-- 页面摘录 --
• • •
我们可以使用stat来采集程序的运行时间和CPU开销，perf stat所支持的主要参数如下：

-a, --all-cpus system-wide collection from all CPUs
-A, --no-aggr disable CPU count aggregation
-B, --big-num print large numbers with thousands' separators
-C, --cpu <cpu> list of cpus to monitor in system-wide
-D, --delay <n> ms to wait before starting measurement after program start (-1: start with events disabled)
-d, --detailed detailed run - start a lot of events
-e, --event <event> event selector. use 'perf list' to list available events
-G, --cgroup <name> monitor event in cgroup name only
-g, --group put the counters into a counter group
-I, --interval-print <n>
print counts at regular interval in ms (overhead is possible for values <= 100ms)
-i, --no-inherit child tasks do not inherit counters
-M, --metrics <metric/metric group list>
monitor specified metrics or metric groups (separated by ,)
-n, --null null run - dont start any counters
-o, --output <file> output file name
-p, --pid <pid> stat events on existing process id
-r, --repeat <n> repeat command and print average + stddev (max: 100, forever: 0)
-S, --sync call sync() before starting a run
-t, --tid <tid> stat events on existing thread id
-T, --transaction hardware transaction statistics
-v, --verbose be more verbose (show counter open errors, etc)

先运行测试程序，然后使用top命令查看应用程序对应的pid，例如这里的pid是997。

那么我们就来采集这个应用程序的运行信息：

perf stat -p 997

由于测试程序是死循环，所以最后打印的时间是执行stat命令的总时间。输出中还显示了task-clock (msec)是22624.22毫秒，也就是22s。

 Performance counter stats for process id '997':

          22624.22 msec task-clock                #    0.188 CPUs utilized
              1225      context-switches          #    0.054 K/sec
                 1      cpu-migrations            #    0.000 K/sec
                 0      page-faults               #    0.000 K/sec
       39516466339      cycles                    #    1.747 GHz
       23012315521      instructions              #    0.58  insn per cycle
        3381064757      branches                  #  149.444 M/sec
         256850857      branch-misses             #    7.60% of all branches

     120.484878500 seconds time elapsed

record

剖析采样可以帮助我们采集到程序运行的特征，而且剖析精度非常高，可以定位到具体的代码行和指令块。

-a, --all-cpus system-wide collection from all CPUs
-b, --branch-any sample any taken branches
-B, --no-buildid do not collect buildids in perf.data
-c, --count <n> event period to sample
-C, --cpu <cpu> list of cpus to monitor
-d, --data Record the sample addresses
-D, --delay <n> ms to wait before starting measurement after program start (-1: start with events disabled)
• • •
-- 任务要求 --
1 – 在 perf 摘录中，从“我们可以使用stat来采集程”开始，到“values <= 100ms)”结束，把这一段原样抄录下来。
2 – 根据 perf 摘录，用 top 命令查到的测试程序 pid 是多少？
这些行是独立的材料，与 perf 摘录无关。

-- 记录信息 --
• • •
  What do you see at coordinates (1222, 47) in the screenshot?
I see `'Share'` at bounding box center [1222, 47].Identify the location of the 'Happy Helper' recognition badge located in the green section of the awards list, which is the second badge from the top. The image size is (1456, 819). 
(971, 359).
• • •
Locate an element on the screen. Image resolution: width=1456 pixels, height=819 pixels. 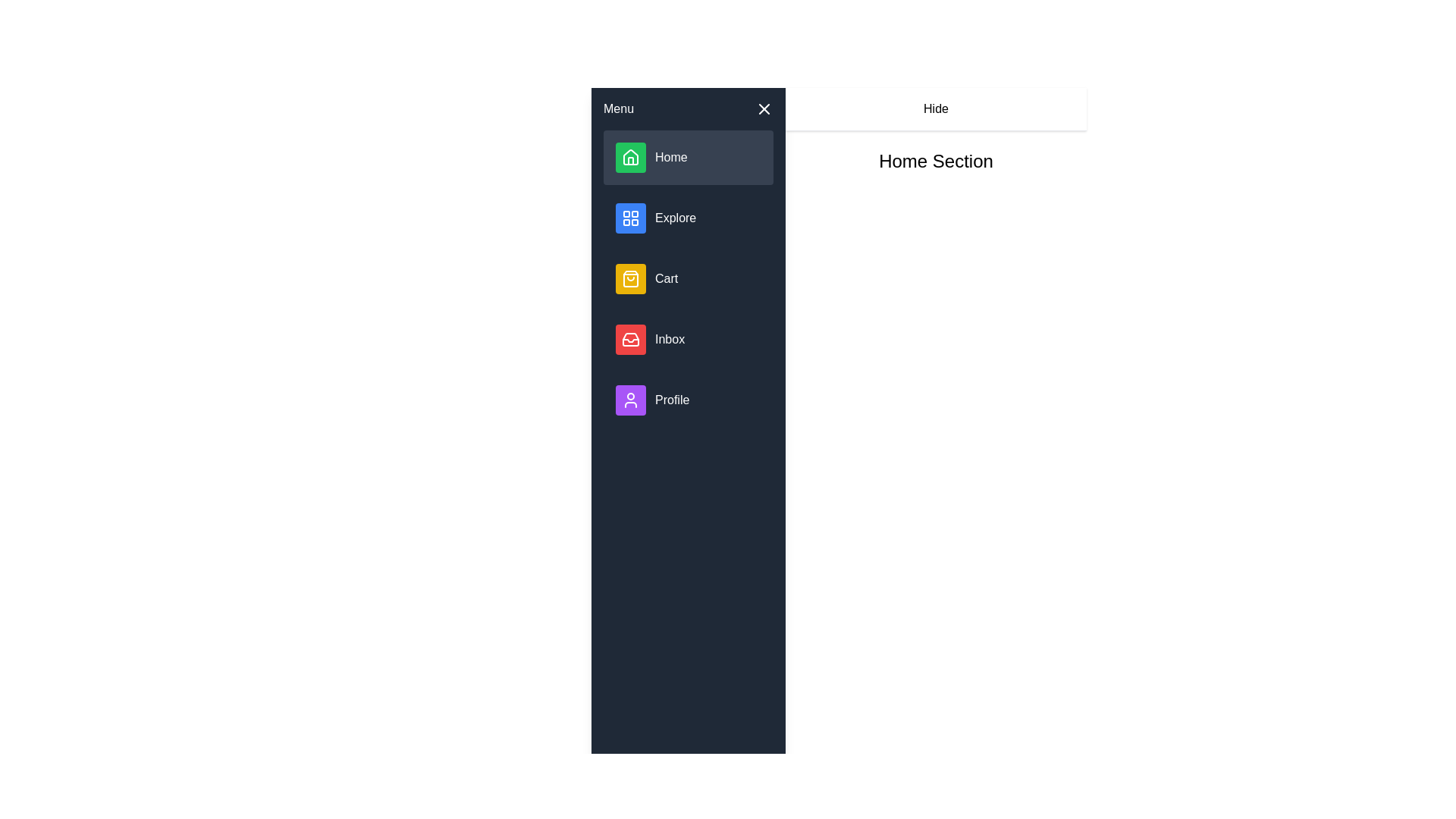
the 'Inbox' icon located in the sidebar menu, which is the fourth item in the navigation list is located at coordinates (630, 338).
• • •
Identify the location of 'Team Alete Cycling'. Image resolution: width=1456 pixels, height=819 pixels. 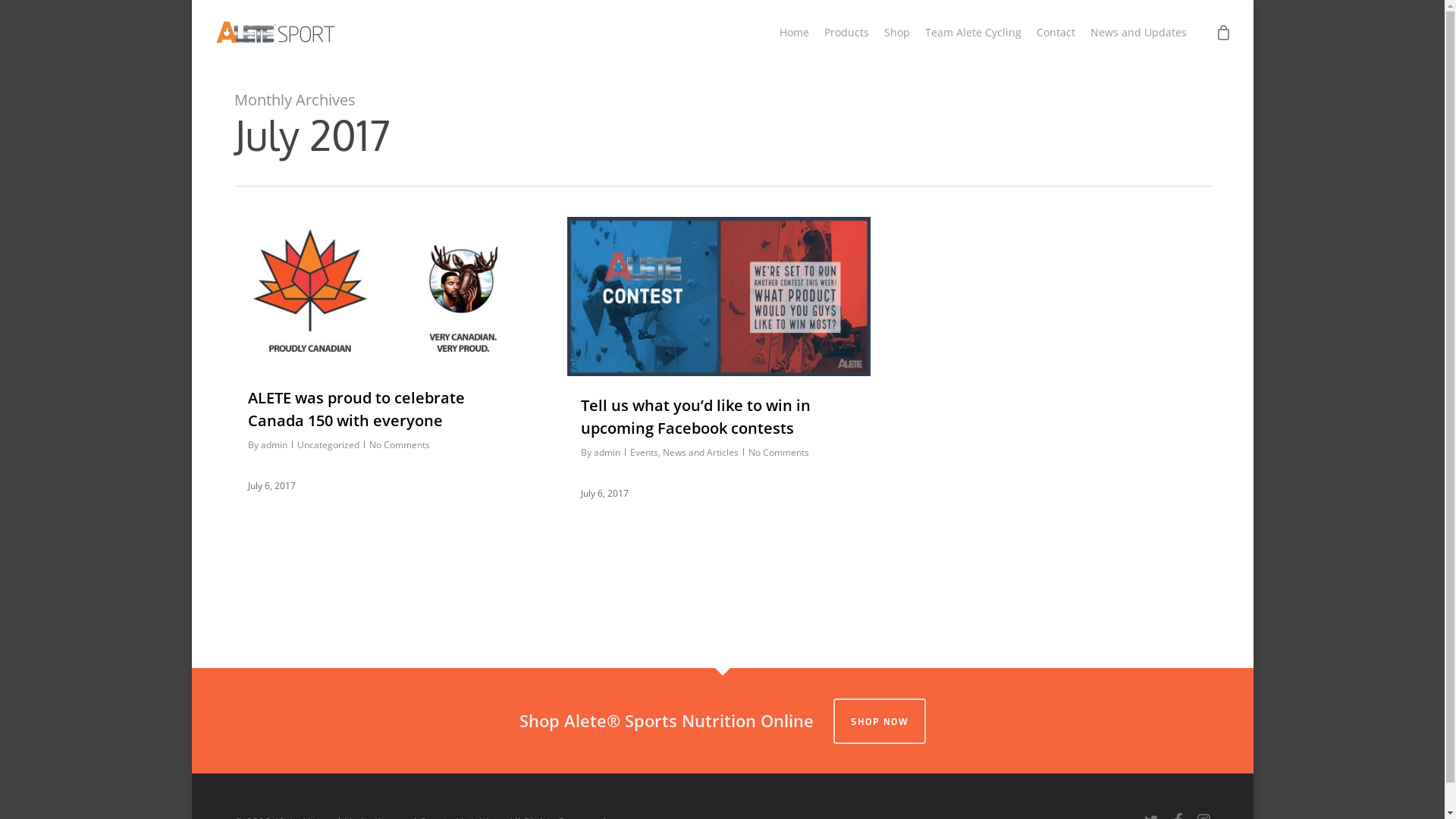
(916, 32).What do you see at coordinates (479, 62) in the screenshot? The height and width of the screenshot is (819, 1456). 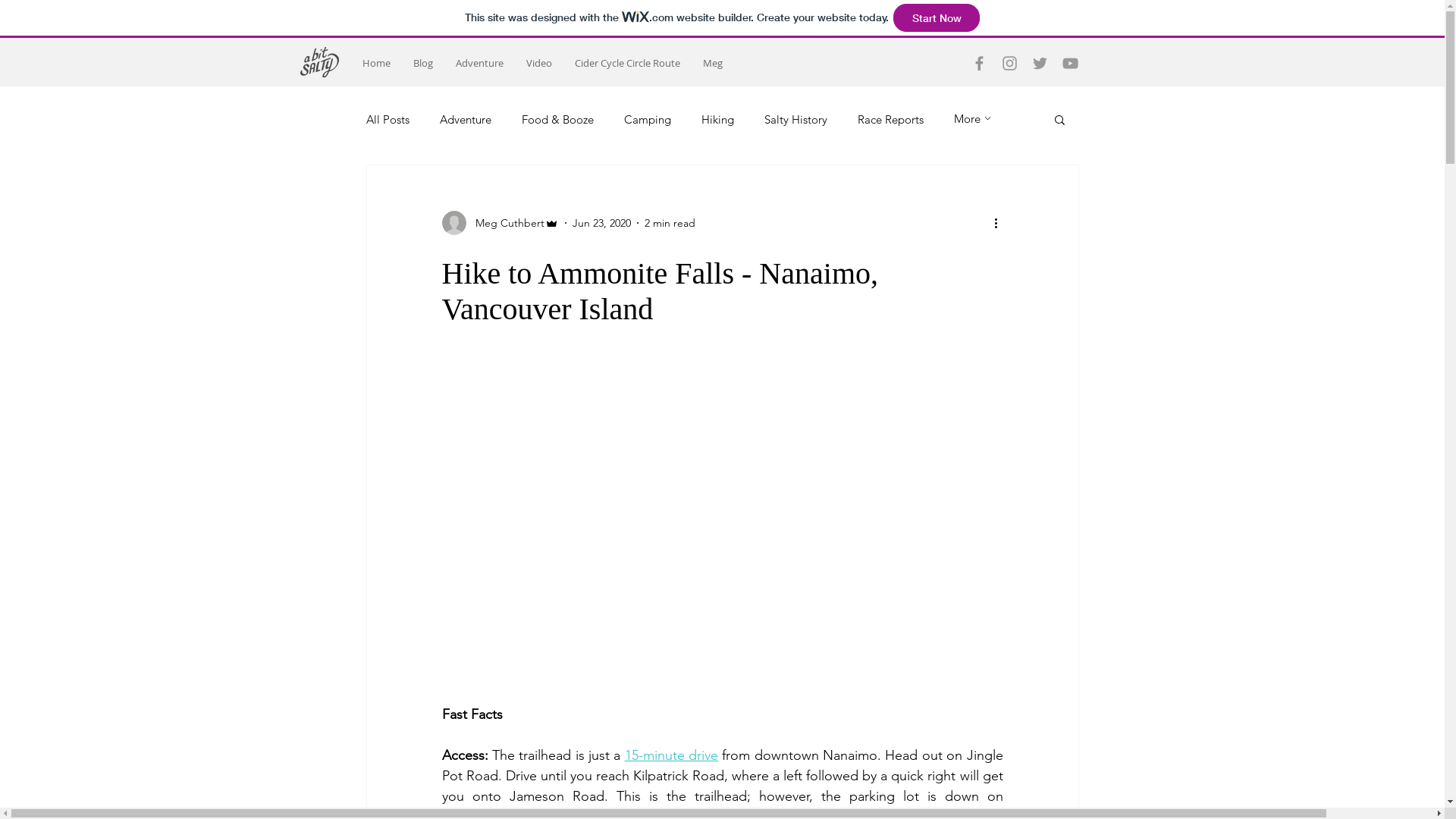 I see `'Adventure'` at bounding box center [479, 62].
• • •
-- 参考答案 --
1 –
我们可以使用stat来采集程序的运行时间和CPU开销，perf stat所支持的主要参数如下：

-a, --all-cpus system-wide collection from all CPUs
-A, --no-aggr disable CPU count aggregation
-B, --big-num print large numbers with thousands' separators
-C, --cpu <cpu> list of cpus to monitor in system-wide
-D, --delay <n> ms to wait before starting measurement after program start (-1: start with events disabled)
-d, --detailed detailed run - start a lot of events
-e, --event <event> event selector. use 'perf list' to list available events
-G, --cgroup <name> monitor event in cgroup name only
-g, --group put the counters into a counter group
-I, --interval-print <n>
print counts at regular interval in ms (overhead is possible for values <= 100ms)

2 – 997